#### [STUDY TEXT]
════════════════

As soon as the ground stopped shaking from the July 5 earthquake in Ridgecrest, Calif., the phones at Arm Builders Inc. started ringing.
The company is one of many in Los Angeles that retrofits and strengthens buildings most at risk to seismic activity. Before both the 7.1 quake on July 5 and the 6.4 magnitude earthquake in the area the day before, the company was receiving about five inquiries a day about retrofits, said founder Aaron Weiss. Now, it’s about 20.
“The demand has quadrupled,” he said.
In October 2015, the Los Angeles City Council approved an ordinance that required certain older, wood-frame buildings deemed to be most at risk in an earthquake to undergo retrofits to make them more resilient.
The most vulnerable wooden structures are called “soft story” buildings. These are the ones seen in neighborhoods around Los Angeles where the apartments are on the second floor above covered parking. When the ground shakes, the flimsy supports can buckle and cause the whole building to collapse.
There were 12,836 structures identified in 2015 that required retrofitting. Owners have until 2023 to complete the upgrades, according to Building and Safety.
Almost four years after the ordinance passed, however, only 18% of the buildings are earthquake ready.
Nearly 9,700 building owners have filed at least the initial permits to begin work. About 2,200 have hired contractors and have projects underway. And 269 owners, according to Building and Safety, haven’t done anything at all.

════════════════

#### [COLLECTED DATA]
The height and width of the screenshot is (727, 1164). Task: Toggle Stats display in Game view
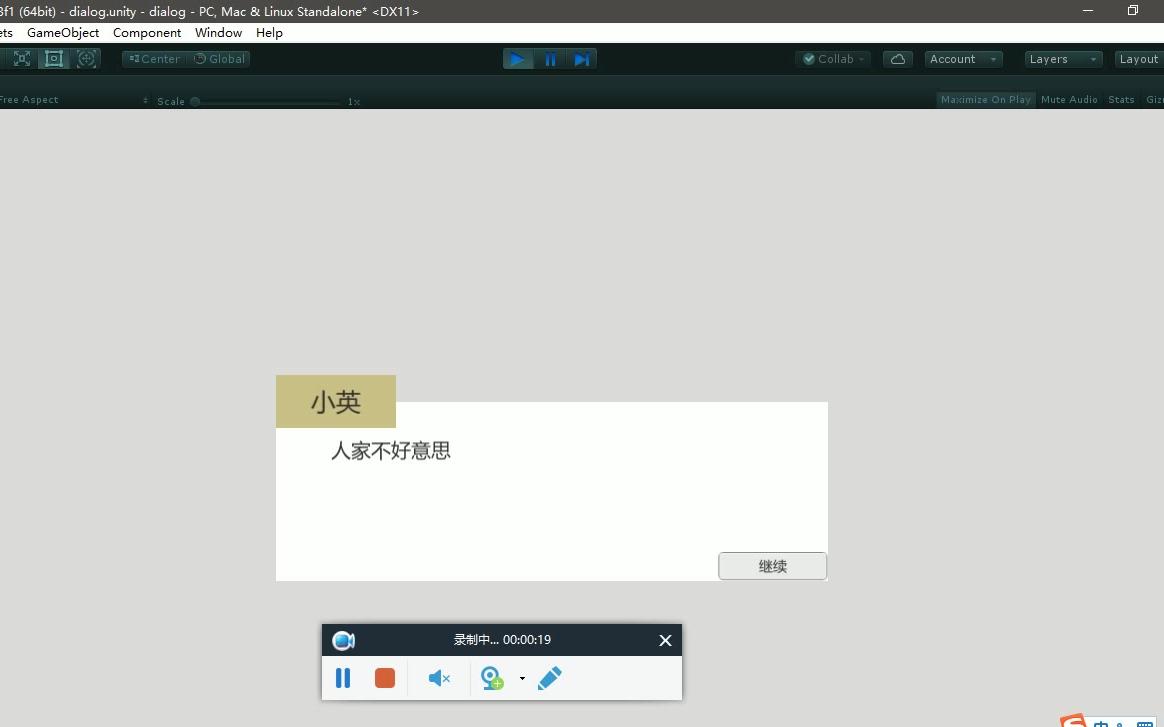[1121, 99]
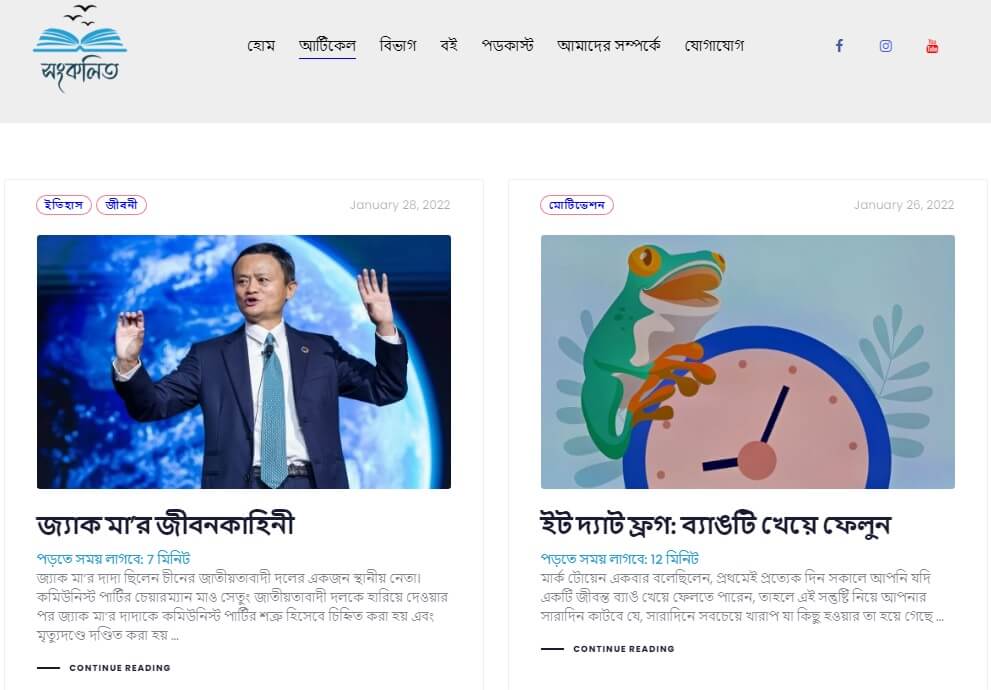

════════════════

#### [PROBLEM SET]
1 > Using the article on earthquake retrofits in Los Angeles, answer these questions:
(a) Before the two quakes, about how many retrofit inquiries did Arm Builders Inc. get each day?
(b) By what year must owners finish the required upgrades?
(c) How many building owners have done nothing at all?
2 > Decide whether each statement agrees with the article on earthquake retrofits in Los Angeles. Answer yes or no, and quote the words from the article that decide it.
(a) The Los Angeles City Council approved the retrofit ordinance in October 2015.
(b) The 7.1 quake came the day before the 6.4 quake.
(c) In "soft story" buildings, the apartments sit above covered parking.

#### [ANSWERS TO EACH TASK]
1 >
(a) About five a day.
(b) 2023.
(c) 269.

2 >
(a) Yes: "In October 2015, the Los Angeles City Council approved an ordinance"
(b) No: "Before both the 7.1 quake on July 5 and the 6.4 magnitude earthquake in the area the day before"
(c) Yes: "where the apartments are on the second floor above covered parking"